Your grandparents, and possibly your parents, had to live in Soviet times and work on a collective farm if your relatives are from the countryside. They certainly remember this time, knowing firsthand that the collective farm is the place where they spent their youth. The history of the creation of collective farms is very interesting, it is worth getting to know it better.
First collective farms
After the First World War, around 1918, social agriculture began to emerge on a new basis in our country. The state initiated the creation of collective farms. The collective farms that appeared then were not ubiquitous, rather, they were single. Historians testify that the more prosperous peasants did not need to join the collective farms, they preferred farming within the family. But the less well-off strata of the rural population accepted the new initiative favorably, because for them, who lived from hand to mouth, the collective farm is a guarantee of a comfortable existence. In those years, joining the agricultural artels was voluntary,not enforced.
Cursing for enlargement
It took just a few years, and the government decided that the process of collectivization should be carried out at an accelerated pace. A course was taken to strengthen joint production. It was decided to reorganize all agricultural activity and give it a new form - a collective farm. This process was not easy, for the people it was more tragic. And the events of the 1920s and 1930s forever overshadowed even the greatest successes of the collective farms. Since the we althy peasants were not enthusiastic about such an innovation, they were driven there by force. Alienation of all property was carried out, ranging from livestock and buildings, and ending with poultry and small implements. Cases have become widespread when peasant families, opposing collectivization, moved to cities, abandoning all their acquired property in the countryside. This was done mainly by the most successful peasants, it was they who were the best professionals in the field of agriculture. Their move will affect the quality of work in the industry later.
Dispossession of kulaks
The saddest page in the history of how collective farms were created in the USSR was the period of mass repression against opponents of the policy of Soviet power. Terrible reprisals against we althy peasants followed, and a persistent aversion to people whose standard of living was at least a little better was promoted in society. They were called "fists". As a rule, such peasants with their whole families, together with the elderly and infants, were evicted to the distant lands of Siberia, having previously selected allproperty. In the new territories, the conditions for life and agriculture were extremely unfavorable, and a large number of the dispossessed simply did not reach the places of exile. At the same time, in order to stop the mass exodus of peasants from the villages, the passport system and what we now call propiska were introduced. Without a corresponding note in the passport, a person could not leave the village without permission.

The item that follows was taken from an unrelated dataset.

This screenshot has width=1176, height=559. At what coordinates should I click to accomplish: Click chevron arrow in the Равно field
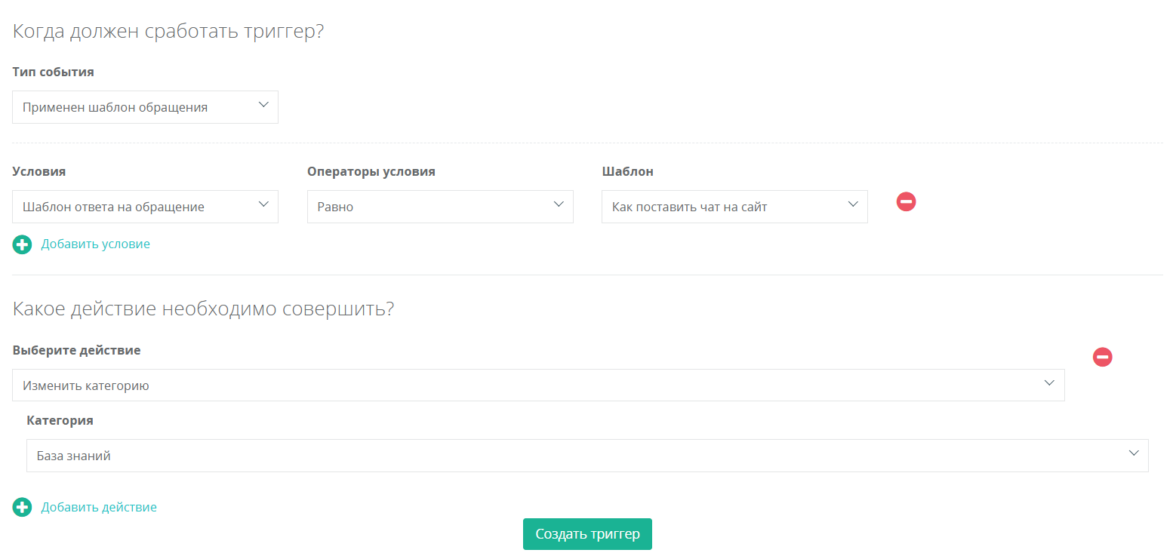click(558, 205)
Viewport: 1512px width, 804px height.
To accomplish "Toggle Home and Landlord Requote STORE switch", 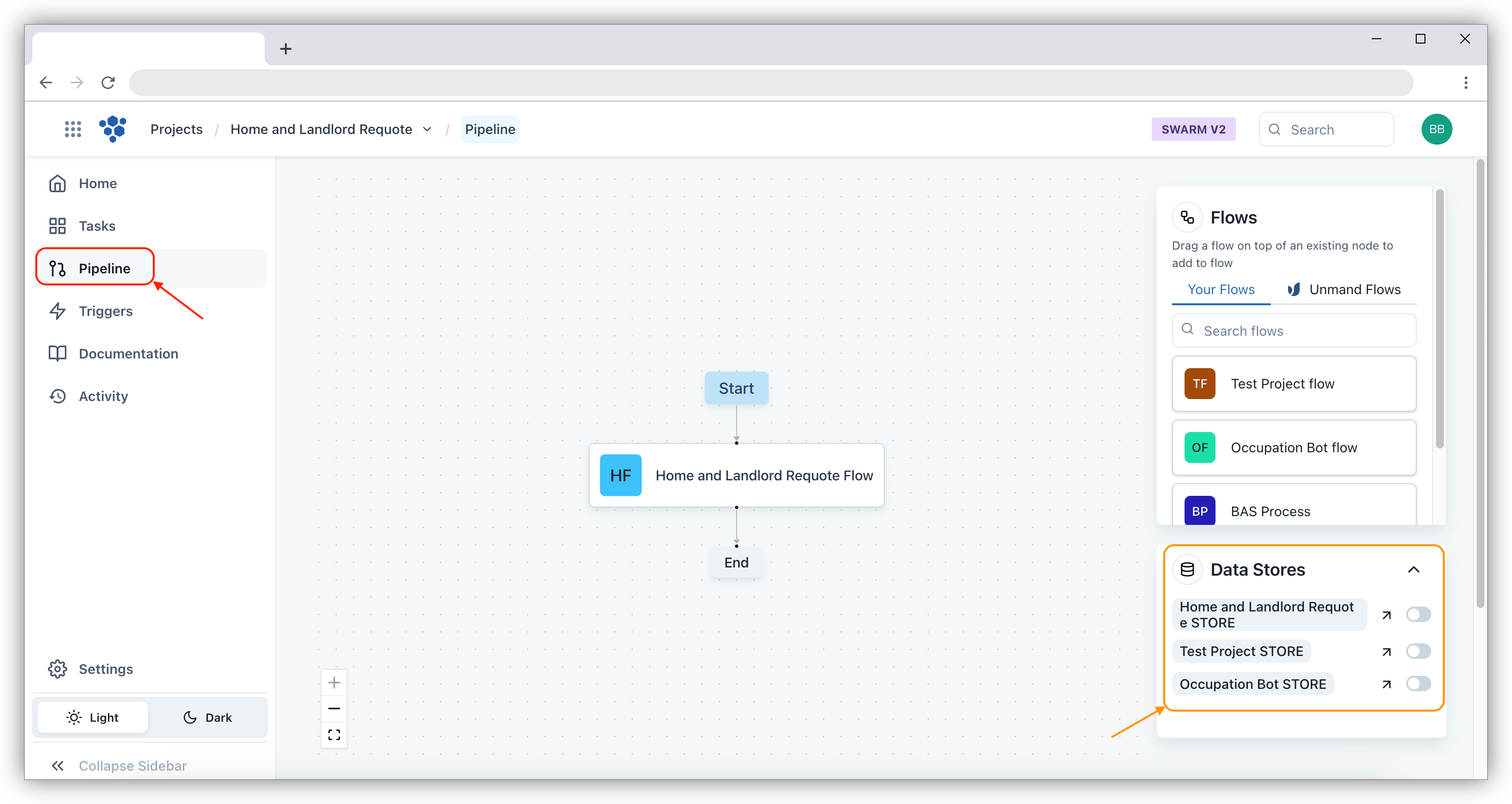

When our grandparents remember what a collective farm is, they do not forget to mention passports and difficulties with moving.
Formation and flourishing
During the Great Patriotic War, collective farms invested a considerable share in the Victory. For a very long time there was an opinion that if it were not for the rural workers, the Soviet Union would not have won the war. Be that as it may, the form of collective farming began to justify itself. Literally a few years later, people began to understand that a modern collective farm is an enterprise with millions of turnovers. Such farms-millionaires began to appear in the early fifties. It was prestigious to work at such an agricultural enterprise, the work of a machine operator and a livestock breeder was held in high esteem. Collective farmers received decent money: the earnings of a milkmaid could exceed the salary of an engineer or a doctor. They were also encouraged by state awards and orders. In the Presidiums of the Congresses of the Communist Party, a significant number of collective farmers necessarily sat. Strong prosperous farms built residential houses for workers, maintained houses of culture, brass bands, organized sightseeing tours around the USSR.
Farming, or Collective Farm in a new way
With the collapse of the Soviet Union, the decline of collective agricultural enterprises began. The older generation bitterly recalls that the collective farm is stability that has left the village forever. Yes, they are right in their own way, but in the conditions of the transition to a free market, the collective farms, which focused on activities in a planned economy, were simply unable to survive. A large-scale reform and transformation into farms began. The process is complex and not always effective. Unfortunately, a number of factors, such as insufficient funding, lack of investment, the outflow of young able-bodied people from villages, have a negative impact on the activities of farms. But still, some of them manage to remain successful.